By focussing on physical harm, sections 1 and 2 of the proposal ignores the fact that the most common types of racism experienced in Australia are racist talk and exclusion on the basis of race, ethnicity or cultural background according to the ongoing Challenging Racism research project.
Finally, the new proposal “does not apply to words, sounds, images or writing spoken, broadcast, published or otherwise communicated in the course of participating in the public discussion of any political, social, cultural, religious, artistic, academic or scientific matter.” Given these very broad exemptions, we are left asking in what circumstance racial vilification or intimidation would be unlawful.

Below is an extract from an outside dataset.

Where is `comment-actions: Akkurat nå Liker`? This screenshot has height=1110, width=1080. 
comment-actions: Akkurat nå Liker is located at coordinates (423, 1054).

As we stated last week, the Challenging Racism project announced new research findings that nearly 80% of Australians support the current laws against racial vilification. 2,100 respondents were asked whether it should be unlawful to humiliate, insult, offend or intimidate someone according to their race, with the results showing:
- Offend – 66% of participants agreed or strongly agreed it should be unlawful
- Insult – 72% of participants agreed or strongly agreed it should be unlawful
- Humiliate – 74% of participants agreed or strongly agreed it should be unlawful
- Intimidate – 79% of participants agreed or strongly agreed it should be unlawful
All Together Now will continue to analyse the draft Bill in more detail to fully consider its potential impacts. We strongly encourage individuals and organisations concerned about this proposal to make a Submission before 30 April. Diversity is one of Australia’s strengths, and we pride ourselves on the success of multiculturalism in this country. Lets not forget the Racial Discrimination Act as it currently stands has been an important foundation for this success and this is why it is key for such protections to remain.